The Corral Fire, which started at 1 p.m. Saturday blackened 14,000 acres near Tracy, and cost one family its home. 

It's called that because it started on Corral Hollow Road near the Lawrence Livermore National Laboratory Site 300.  

"They were able to evacuate. They took the dogs and the turtle. And they’re at the Motel 6 right now, trying to figure out how much damage is done," said evacuee Travis Curtiss.

He has the unenviable task of telling his parents their home of nearly 30 years is now smoldering ash..

"You give them a really big hug. So that’s all you can do is just be there, be supportive and help them rebuild," he said.

Other residents escaped with little or no damage at all. But the ordeal has been harrowing.

One family will see growth pains, literally, later this week all while worrying if they’ll still have a house to call home.

"My wife is pregnant. We are expecting this week a delivery. And she is in the car. No option," said Amit Kumar, as he stood in the midday sun at a sheriff’s checkpoint. 

Added his wife, Kanika, "It’s so scary because I’m having a baby. I’m too scary for that. And I’m really thankful save our lives and house."

Some in this rural subdivision decided on Saturday to stay, and face the possible end without blinking.

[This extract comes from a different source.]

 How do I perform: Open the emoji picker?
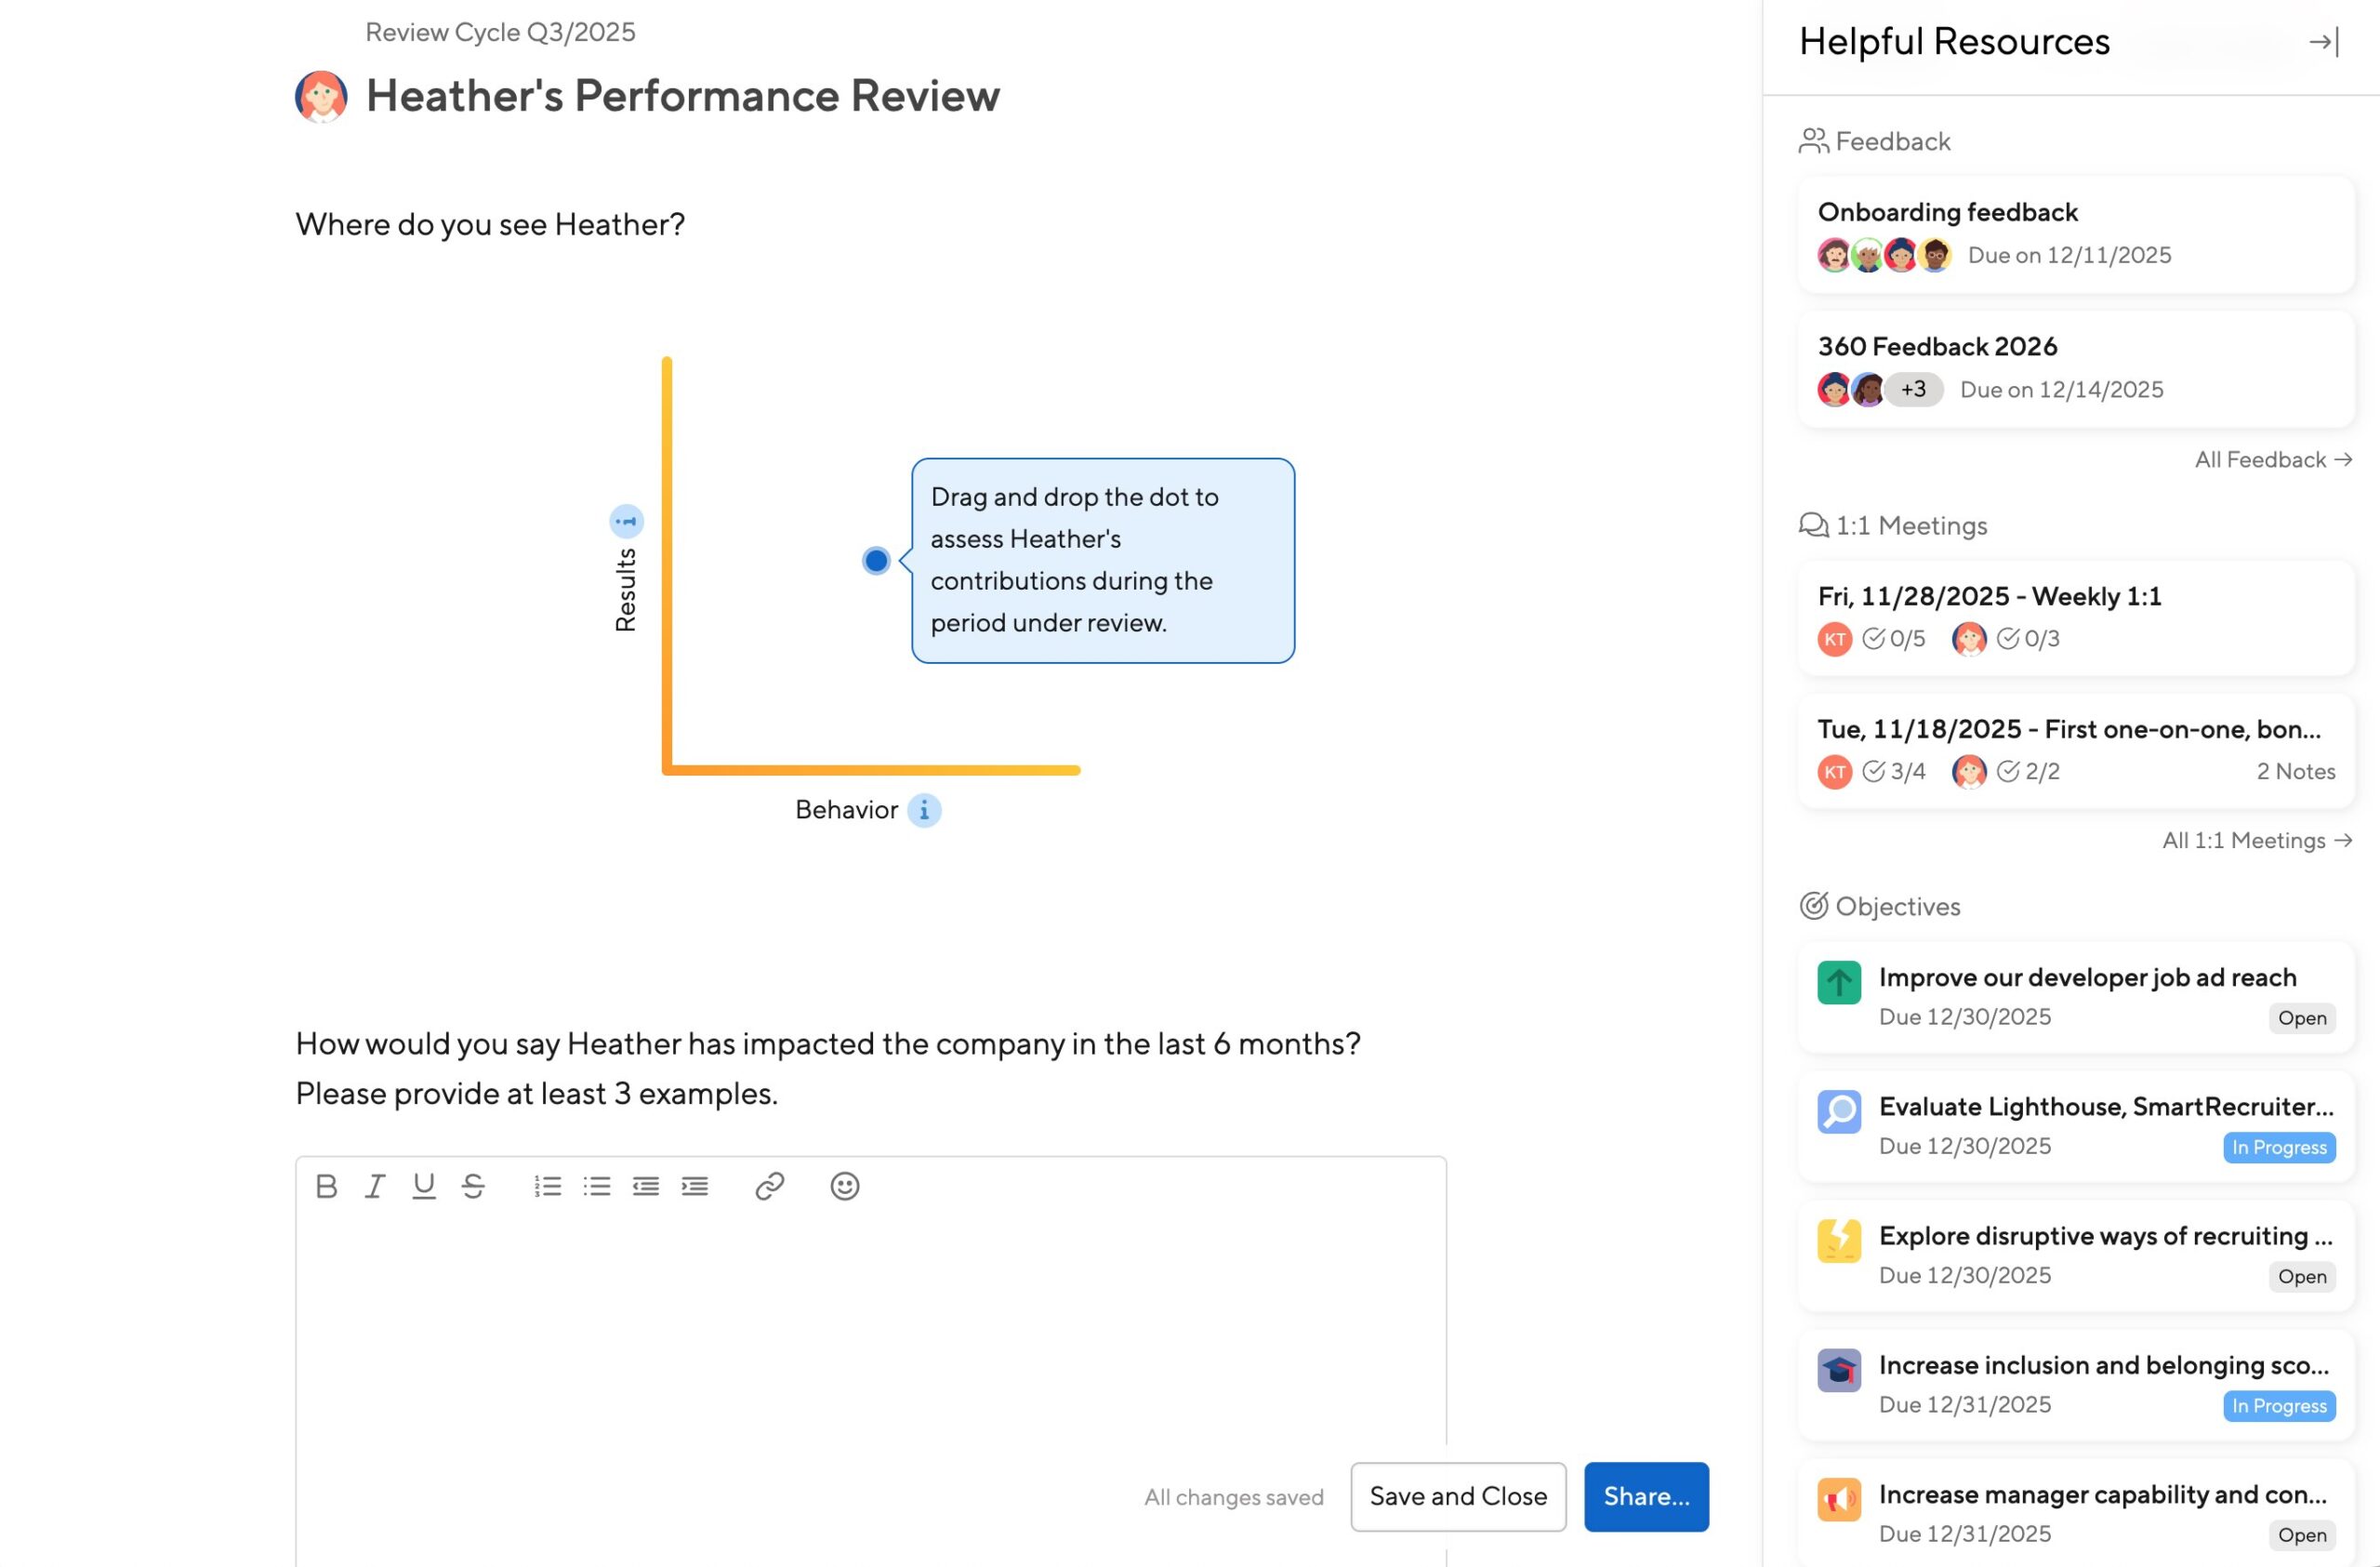[845, 1186]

Angel F., who didn’t want to give his full last name, says his mother and aunts left, but he and his uncles and father waited it out all night.

"Can’t run from everything. It’s life. It’s part of the… like I said, you can see everything burned. There’s nothing we could do. There’s nothing they could do. We all tried our best," he said.

For this small section of the Central Valley, emotions run the gamut, from anxiety to relief to the resignation that in fire season, many things are beyond being controlled.

"They’re alive. The dog’s alive. The turtle is alive. So, you can’t replace that. All this you can replace," said Curtiss.

Cal Fire officials said all lanes of eastbound I-580 reopened at 6 p.m. as well. 

But affected neighborhoods remain closed to those who are not residents.